Wednesday, April 18, 2012

Holocaust Remembrance Day



On April 19th, we observe Holocaust Remembrance Day in the US. The date comes from the Hebrew calendar and coincides to the 27th day of Nisan. It marks the anniversary of the Warsaw ghetto uprising which began on April 19th through May 16th 1943, which was the largest single revolt by the Jews during the Holocaust. In the end, the uprising was brutally crushed by the Nazis with some 13,000 Jews killed during the fighting and the remaining 50,000 residents captured and sent off to concentration and extermination camps, notably Treblinka.
In protest of the inaction of the western governments to intervene in the wholesale destruction of the Jewish people, Polish socialist politician and a Jew himself, Szmul Zygielbojm committed suicide in London to draw attention to the slaughter. His final statement was “I cannot continue to live and to be silent while the remnants of Polish Jewry, whose representative I am, are being murdered. My comrades in the Warsaw ghetto fell with arms in their hands in the last heroic battle. I was not permitted to fall like them, together with them, but I belong with them, to their mass grave. By my death, I wish to give expression to my most profound protest against the inaction in which the world watches and permits the destruction of the Jewish people”.
Last week, I was fortunate enough to be in attendance at a talk given by Holocaust survivor Israel Arbeiter, who painfully recalled his experiences at Auschwitz when he was in his early teens. Izzy, as he is known, was the sole survivor of a mass killing at the camp when an entire building full of people, 85 in all, were liquidated by the Nazis….he was number 86. He expressed his very sincere appreciation and thanks to the liberators of WW2, several of whom shared the stage with him.
Remembrance of the Holocaust began even when the fighting was still going on in Europe. As the camps were discovered, the allies began a careful and thorough documentation process, much of which was used as evidence in the Nuremburg Trials. The camps themselves, in many cases, were left standing as a permanent memorial to the largest crime in human history. Today, the remaining concentration and extermination camps are protected as UNESCO World Heritage Sites and stand as a stark contrast to those who would deny the Holocaust happened.
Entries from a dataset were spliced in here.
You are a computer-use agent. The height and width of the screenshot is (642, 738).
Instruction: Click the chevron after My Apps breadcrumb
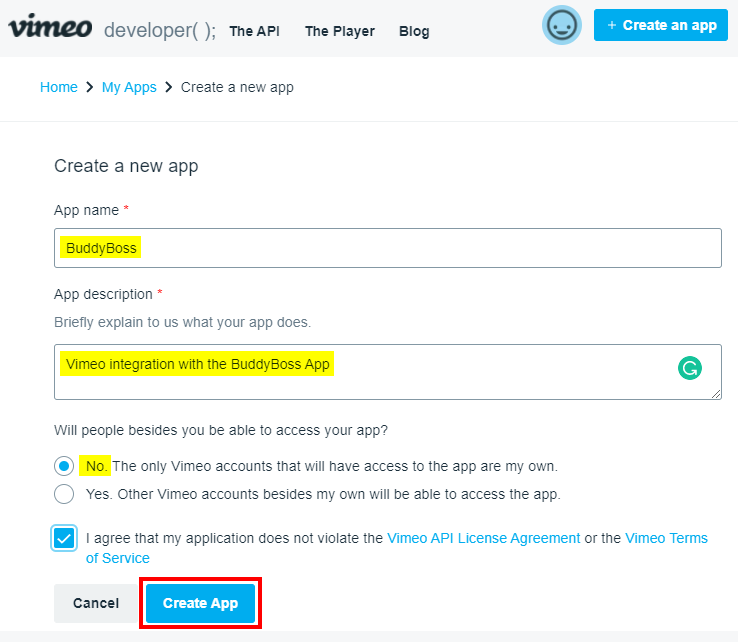pos(169,88)
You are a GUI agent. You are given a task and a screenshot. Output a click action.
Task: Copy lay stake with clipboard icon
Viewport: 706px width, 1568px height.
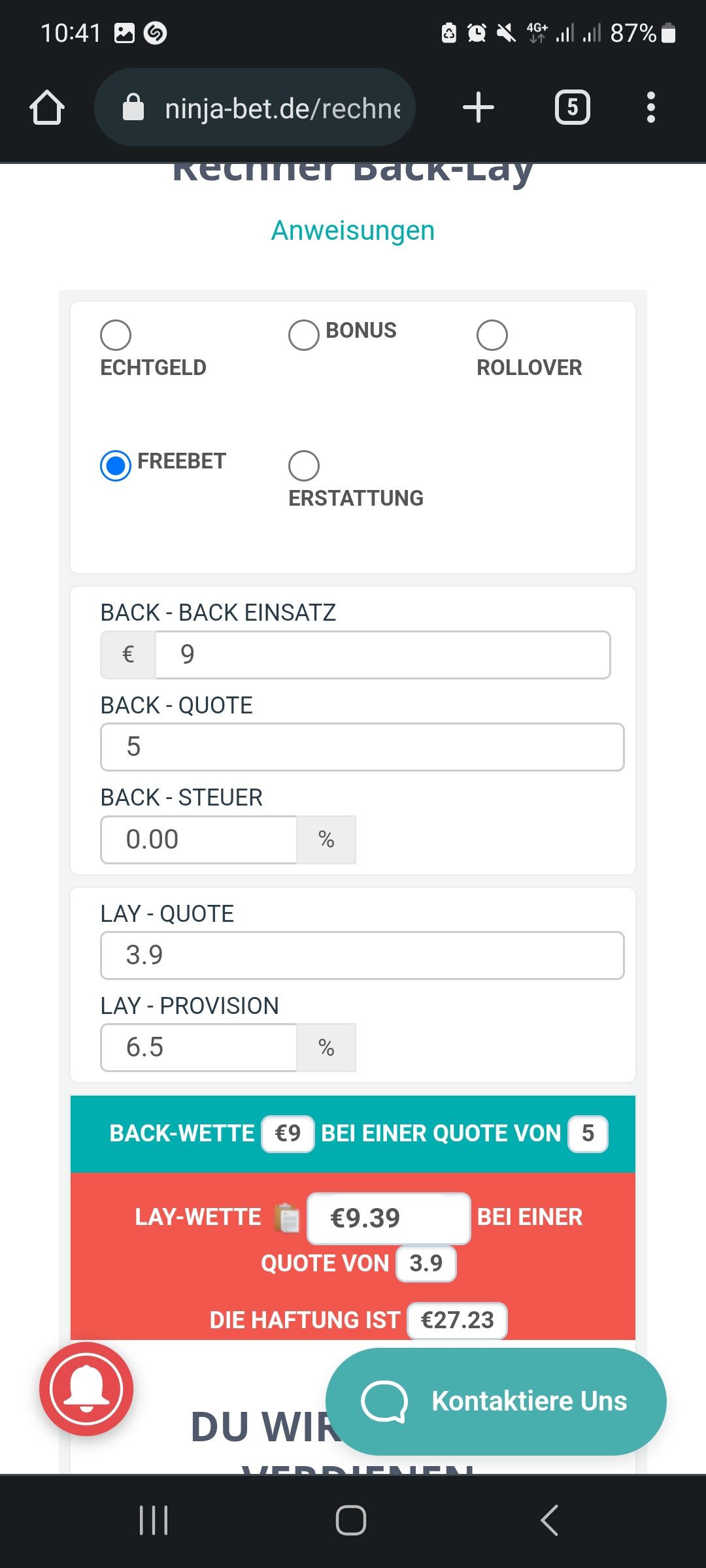pyautogui.click(x=287, y=1218)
Aiding in the remembrance of the Holocaust is the testimony of the people who were at the camps and ghettos as well as the veterans who liberated these charnel-houses and saw for themselves what human beings are capable of. In one extreme case, US troops from the 157 Infantry Regiment of the 45th Division were so horrified and sickened by what they saw when they liberated Dachau that they rounded up and shot close to 50 German guards in a tearful rage. The young G.I.’s had never encountered anything like this before, but they would carry it with them for the rest of their lives. My late grandfather helped to liberate a sub-camp of Dachau and refused to speak of what he had witnessed there.
Ironically, it was the Nazis themselves that provided some of the best evidence of the Holocaust in the form of meticulous records. Today, these records are a chilling, but effective example of a planned genocide that targeted a specific group of people. It wasn’t some random crime of hate, but a very deliberate attempt to depopulate much of Europe’s Jewry.
At the end of his talk, Izzy Arbeiter uttered the statement that the Holocaust must “Never, ever be allowed to happen again!”, but sadly genocide continues in the 67 years since the end of the Second World War. During the 1970’s it was Pol Pot’s regime in Cambodia, in the 80’s it was El Salvadorian death squads killing thousands of innocent people, in the 90’s it was Rawanda and the Balkans and more recently it was Dafur. Granted, none of these events reached the level of the Holocaust of the 1940’s, but genocide still continues to be a tool of war in many parts of the world where stability is lacking and warlords are allowed to run amuck. Perhaps the greatest monument to the Holocaust we could ever build would be the complete elimination of genocide in any form. I would like to think that some day in the future we can look back upon these dark events and truthfully say “Never Again!”